--- INPUT Enclosed Below ---
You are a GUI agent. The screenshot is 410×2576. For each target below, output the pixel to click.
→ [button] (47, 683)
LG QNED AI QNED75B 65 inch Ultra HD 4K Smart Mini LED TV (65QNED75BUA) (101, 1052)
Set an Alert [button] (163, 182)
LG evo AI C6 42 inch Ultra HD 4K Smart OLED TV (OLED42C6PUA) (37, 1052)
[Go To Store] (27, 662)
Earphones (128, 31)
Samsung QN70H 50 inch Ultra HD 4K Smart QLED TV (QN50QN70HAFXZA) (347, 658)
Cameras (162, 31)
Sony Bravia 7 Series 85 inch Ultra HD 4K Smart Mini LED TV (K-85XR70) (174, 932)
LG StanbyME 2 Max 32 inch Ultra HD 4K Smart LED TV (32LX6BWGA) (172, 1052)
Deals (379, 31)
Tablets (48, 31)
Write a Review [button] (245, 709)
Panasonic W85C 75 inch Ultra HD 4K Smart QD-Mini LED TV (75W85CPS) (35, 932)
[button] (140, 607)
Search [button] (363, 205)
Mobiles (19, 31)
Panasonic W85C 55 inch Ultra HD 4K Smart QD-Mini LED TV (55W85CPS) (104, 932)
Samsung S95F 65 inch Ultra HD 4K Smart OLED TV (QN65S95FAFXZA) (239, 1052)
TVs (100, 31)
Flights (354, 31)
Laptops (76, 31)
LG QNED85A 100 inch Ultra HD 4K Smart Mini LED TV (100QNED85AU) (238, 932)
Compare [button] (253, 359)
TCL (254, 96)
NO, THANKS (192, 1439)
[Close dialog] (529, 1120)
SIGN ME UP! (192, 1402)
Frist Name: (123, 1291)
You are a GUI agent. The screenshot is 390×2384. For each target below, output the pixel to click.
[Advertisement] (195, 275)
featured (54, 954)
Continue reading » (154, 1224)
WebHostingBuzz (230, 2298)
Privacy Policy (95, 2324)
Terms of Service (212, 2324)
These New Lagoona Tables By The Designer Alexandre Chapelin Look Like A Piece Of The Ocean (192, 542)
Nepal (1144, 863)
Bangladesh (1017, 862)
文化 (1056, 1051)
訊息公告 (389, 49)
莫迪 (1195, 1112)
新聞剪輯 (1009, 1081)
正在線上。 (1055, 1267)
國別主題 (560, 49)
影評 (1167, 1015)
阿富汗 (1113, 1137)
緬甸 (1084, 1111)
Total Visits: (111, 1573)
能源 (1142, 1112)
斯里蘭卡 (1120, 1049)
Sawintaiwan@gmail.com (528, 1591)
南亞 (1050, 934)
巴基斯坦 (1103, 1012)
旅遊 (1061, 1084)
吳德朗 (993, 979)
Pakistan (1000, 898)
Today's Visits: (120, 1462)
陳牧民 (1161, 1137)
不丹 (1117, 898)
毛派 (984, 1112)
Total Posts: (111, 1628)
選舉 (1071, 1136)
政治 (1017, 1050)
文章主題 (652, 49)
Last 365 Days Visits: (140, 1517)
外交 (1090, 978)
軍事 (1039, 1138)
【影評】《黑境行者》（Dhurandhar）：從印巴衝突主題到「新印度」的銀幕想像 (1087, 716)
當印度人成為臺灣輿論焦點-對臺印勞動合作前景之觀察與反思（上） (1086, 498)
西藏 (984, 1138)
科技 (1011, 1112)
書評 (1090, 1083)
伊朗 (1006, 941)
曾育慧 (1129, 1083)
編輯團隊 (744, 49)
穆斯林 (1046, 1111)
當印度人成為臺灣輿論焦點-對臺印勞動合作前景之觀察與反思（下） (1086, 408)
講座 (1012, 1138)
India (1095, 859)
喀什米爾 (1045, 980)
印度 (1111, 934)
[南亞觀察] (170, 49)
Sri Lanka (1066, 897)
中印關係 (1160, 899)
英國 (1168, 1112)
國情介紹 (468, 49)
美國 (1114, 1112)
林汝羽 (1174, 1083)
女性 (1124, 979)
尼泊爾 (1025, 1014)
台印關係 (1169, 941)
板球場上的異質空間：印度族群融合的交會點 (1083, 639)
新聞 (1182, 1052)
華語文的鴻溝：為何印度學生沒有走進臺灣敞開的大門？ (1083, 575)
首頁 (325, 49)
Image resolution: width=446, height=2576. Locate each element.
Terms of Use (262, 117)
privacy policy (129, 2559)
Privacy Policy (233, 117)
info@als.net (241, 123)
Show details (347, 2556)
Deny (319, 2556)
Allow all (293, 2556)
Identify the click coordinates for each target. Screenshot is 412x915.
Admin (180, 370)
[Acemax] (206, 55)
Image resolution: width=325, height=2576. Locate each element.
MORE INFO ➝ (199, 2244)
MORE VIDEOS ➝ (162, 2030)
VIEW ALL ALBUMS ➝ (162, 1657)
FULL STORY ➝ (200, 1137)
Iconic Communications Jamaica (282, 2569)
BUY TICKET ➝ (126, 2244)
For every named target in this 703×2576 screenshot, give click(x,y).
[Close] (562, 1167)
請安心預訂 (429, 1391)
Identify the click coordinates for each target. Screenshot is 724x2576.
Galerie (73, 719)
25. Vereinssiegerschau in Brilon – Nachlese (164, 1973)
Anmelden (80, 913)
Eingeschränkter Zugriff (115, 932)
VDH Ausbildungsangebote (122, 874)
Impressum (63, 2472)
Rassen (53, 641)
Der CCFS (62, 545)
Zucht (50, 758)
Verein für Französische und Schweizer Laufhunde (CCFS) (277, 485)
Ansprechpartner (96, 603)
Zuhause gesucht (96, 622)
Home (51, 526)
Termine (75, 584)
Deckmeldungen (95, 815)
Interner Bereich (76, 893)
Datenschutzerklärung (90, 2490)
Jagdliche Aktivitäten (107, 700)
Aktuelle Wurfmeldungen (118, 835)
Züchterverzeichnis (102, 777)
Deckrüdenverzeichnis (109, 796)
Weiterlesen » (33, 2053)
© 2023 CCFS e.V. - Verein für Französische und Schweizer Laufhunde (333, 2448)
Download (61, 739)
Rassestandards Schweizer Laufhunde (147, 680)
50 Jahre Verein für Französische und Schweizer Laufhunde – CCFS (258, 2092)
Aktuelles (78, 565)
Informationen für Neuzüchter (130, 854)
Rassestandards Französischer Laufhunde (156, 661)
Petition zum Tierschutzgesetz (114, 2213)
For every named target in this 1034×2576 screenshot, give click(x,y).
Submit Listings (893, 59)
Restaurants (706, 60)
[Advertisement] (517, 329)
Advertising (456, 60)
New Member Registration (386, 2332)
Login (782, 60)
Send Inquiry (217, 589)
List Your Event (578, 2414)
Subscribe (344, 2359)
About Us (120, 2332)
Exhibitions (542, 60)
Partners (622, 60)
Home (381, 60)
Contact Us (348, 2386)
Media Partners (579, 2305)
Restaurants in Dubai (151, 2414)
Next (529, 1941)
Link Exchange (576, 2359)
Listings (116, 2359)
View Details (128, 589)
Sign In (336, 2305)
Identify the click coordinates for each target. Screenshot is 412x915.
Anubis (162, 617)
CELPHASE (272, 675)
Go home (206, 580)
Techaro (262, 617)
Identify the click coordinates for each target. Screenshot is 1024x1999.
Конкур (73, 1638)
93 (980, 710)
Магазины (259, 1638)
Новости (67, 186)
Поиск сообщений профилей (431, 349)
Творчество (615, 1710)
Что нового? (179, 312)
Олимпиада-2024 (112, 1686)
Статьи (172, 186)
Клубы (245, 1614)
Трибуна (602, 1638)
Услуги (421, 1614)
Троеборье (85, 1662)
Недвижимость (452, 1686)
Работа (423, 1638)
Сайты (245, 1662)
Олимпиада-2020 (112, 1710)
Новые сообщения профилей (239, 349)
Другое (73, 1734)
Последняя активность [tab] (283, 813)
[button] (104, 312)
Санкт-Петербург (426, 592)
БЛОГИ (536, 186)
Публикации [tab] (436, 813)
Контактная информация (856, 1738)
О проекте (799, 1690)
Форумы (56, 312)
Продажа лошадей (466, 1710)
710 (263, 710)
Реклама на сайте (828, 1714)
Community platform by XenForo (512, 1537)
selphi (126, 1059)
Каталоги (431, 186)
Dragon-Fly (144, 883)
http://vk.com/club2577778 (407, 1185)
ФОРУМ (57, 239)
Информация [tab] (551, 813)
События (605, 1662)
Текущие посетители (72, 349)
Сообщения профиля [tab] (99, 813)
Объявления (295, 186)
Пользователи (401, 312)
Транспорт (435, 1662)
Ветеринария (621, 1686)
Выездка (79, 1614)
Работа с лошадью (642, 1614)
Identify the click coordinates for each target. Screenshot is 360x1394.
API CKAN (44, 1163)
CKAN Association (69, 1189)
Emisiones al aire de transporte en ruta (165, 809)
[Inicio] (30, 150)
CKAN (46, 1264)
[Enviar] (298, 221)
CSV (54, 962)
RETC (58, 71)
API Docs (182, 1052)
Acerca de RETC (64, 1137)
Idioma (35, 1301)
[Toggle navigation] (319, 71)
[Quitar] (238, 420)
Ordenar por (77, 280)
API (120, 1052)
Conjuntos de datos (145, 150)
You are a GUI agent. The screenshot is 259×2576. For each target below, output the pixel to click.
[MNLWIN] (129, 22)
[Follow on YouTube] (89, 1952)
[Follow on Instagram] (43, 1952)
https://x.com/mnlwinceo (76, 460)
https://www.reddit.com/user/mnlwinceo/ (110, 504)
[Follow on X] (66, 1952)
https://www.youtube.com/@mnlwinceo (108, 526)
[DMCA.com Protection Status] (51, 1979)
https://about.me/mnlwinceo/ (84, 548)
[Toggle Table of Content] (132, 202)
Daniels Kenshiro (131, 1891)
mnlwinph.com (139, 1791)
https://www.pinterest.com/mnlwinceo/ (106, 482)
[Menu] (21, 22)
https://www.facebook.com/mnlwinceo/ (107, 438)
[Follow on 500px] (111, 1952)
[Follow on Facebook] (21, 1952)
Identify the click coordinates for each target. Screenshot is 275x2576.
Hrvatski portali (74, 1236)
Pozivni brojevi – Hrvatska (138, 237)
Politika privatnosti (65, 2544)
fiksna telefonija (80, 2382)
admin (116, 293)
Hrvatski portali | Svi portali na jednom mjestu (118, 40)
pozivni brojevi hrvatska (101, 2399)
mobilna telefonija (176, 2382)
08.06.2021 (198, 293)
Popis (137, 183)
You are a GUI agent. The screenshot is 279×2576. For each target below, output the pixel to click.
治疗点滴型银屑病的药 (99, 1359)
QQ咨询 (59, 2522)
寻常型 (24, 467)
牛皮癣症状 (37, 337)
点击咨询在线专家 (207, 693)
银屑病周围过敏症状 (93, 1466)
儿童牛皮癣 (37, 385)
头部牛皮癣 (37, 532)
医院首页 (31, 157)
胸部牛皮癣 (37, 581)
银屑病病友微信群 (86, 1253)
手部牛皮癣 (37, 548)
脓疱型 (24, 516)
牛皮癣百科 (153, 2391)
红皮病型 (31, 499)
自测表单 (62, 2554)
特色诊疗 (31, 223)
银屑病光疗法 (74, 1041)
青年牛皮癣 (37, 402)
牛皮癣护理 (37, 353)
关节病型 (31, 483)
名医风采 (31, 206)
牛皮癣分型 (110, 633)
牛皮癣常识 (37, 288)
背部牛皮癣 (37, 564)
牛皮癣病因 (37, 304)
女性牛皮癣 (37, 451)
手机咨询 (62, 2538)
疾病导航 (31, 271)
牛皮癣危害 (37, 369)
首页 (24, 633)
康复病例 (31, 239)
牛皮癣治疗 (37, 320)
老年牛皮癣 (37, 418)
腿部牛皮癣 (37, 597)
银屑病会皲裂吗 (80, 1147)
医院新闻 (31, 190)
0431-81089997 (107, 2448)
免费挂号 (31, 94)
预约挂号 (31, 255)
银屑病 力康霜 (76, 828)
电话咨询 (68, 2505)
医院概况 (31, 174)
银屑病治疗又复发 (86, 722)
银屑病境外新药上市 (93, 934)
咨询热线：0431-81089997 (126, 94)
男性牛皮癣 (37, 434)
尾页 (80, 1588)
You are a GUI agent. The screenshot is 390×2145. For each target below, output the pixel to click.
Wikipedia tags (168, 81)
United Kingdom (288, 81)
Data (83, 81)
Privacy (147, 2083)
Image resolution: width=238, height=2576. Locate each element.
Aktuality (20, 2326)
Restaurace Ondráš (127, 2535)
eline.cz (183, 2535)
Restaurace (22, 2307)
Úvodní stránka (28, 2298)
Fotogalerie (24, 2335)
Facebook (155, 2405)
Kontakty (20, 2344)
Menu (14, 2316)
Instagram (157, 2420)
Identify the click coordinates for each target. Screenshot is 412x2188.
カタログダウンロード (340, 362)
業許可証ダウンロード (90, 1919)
--- End of Enclosed INPUT ---
> _WHAT YOU SHOULD DO_: Begin at the first line of the records above and restate each line word for word, stopping after the line with "Set an Alert [button] (163, 182)".

> _WRITTEN ANSWER_:
You are a GUI agent. The screenshot is 410×2576. For each target below, output the pixel to click.
→ [button] (47, 683)
LG QNED AI QNED75B 65 inch Ultra HD 4K Smart Mini LED TV (65QNED75BUA) (101, 1052)
Set an Alert [button] (163, 182)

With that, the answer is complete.